Edit the records starting with the line that contains "Where should I click to: Select" and going on through the line that contains "tap(799, 670)": swap "hamburger menu" for "main menu" and keep everything else the same. Give back only those lines.

[Text and element pointing records]

......

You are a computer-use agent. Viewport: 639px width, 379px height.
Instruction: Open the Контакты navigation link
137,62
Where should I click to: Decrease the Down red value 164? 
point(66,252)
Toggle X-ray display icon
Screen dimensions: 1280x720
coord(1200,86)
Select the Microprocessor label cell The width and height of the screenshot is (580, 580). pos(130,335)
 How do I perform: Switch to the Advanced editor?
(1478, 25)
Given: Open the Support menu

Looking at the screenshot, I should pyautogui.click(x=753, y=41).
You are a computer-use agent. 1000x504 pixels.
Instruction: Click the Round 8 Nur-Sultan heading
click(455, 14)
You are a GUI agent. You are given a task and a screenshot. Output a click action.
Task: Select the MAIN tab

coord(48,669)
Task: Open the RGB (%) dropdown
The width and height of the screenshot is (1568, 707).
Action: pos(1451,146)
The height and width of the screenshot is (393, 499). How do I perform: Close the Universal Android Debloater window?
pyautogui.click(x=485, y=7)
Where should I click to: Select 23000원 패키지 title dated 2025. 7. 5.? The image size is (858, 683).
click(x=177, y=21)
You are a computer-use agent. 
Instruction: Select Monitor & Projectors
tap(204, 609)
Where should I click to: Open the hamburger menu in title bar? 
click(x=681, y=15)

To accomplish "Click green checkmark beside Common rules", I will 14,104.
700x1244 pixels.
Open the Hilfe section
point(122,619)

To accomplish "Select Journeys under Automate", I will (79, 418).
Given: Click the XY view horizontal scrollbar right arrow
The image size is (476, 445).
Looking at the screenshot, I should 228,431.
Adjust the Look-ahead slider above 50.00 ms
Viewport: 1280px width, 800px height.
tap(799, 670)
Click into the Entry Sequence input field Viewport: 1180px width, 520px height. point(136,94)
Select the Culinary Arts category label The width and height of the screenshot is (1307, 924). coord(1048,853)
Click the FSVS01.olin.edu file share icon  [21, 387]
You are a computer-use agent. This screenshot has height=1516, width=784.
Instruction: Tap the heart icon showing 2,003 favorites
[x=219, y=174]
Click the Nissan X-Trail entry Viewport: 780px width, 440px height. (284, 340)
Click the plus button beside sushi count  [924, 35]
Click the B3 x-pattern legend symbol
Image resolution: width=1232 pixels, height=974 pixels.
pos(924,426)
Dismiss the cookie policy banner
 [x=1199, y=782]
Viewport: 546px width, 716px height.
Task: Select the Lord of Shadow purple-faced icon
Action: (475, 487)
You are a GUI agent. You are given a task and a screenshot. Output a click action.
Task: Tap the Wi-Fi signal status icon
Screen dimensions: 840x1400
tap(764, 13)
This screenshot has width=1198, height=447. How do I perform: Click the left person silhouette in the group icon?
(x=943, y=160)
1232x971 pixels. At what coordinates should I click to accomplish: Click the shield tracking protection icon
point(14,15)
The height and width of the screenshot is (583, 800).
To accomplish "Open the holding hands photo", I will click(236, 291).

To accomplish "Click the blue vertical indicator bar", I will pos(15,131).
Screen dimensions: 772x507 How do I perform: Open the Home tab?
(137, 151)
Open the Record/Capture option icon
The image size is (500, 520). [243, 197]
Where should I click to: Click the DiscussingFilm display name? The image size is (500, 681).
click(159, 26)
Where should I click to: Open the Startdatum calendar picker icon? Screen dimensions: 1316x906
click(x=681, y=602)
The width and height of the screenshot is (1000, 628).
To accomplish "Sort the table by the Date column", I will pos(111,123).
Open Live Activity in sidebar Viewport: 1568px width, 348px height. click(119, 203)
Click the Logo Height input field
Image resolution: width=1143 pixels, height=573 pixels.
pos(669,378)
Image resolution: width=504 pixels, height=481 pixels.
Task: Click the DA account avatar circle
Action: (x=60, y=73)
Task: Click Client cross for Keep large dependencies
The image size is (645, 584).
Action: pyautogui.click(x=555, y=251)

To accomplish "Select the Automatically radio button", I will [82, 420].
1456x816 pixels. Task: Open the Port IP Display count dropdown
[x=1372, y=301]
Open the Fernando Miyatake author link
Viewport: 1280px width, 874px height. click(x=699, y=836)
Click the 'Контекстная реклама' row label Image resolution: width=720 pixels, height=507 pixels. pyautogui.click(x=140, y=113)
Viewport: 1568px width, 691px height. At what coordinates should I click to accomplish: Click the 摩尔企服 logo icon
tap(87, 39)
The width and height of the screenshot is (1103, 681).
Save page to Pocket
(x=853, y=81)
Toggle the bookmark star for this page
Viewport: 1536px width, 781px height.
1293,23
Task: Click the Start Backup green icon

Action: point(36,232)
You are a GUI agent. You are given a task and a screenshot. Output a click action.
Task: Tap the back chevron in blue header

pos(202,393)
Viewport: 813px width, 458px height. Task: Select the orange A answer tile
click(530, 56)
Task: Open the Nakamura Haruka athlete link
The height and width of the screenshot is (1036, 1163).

......

ANSWER IN FULL
Where should I click to: Select 23000원 패키지 title dated 2025. 7. 5.? The image size is (858, 683).
click(x=177, y=21)
You are a computer-use agent. 
Instruction: Select Monitor & Projectors
tap(204, 609)
Where should I click to: Open the main menu in title bar? 
click(x=681, y=15)

To accomplish "Click green checkmark beside Common rules", I will 14,104.
700x1244 pixels.
Open the Hilfe section
point(122,619)

To accomplish "Select Journeys under Automate", I will (79, 418).
Given: Click the XY view horizontal scrollbar right arrow
The image size is (476, 445).
Looking at the screenshot, I should 228,431.
Adjust the Look-ahead slider above 50.00 ms
Viewport: 1280px width, 800px height.
tap(799, 670)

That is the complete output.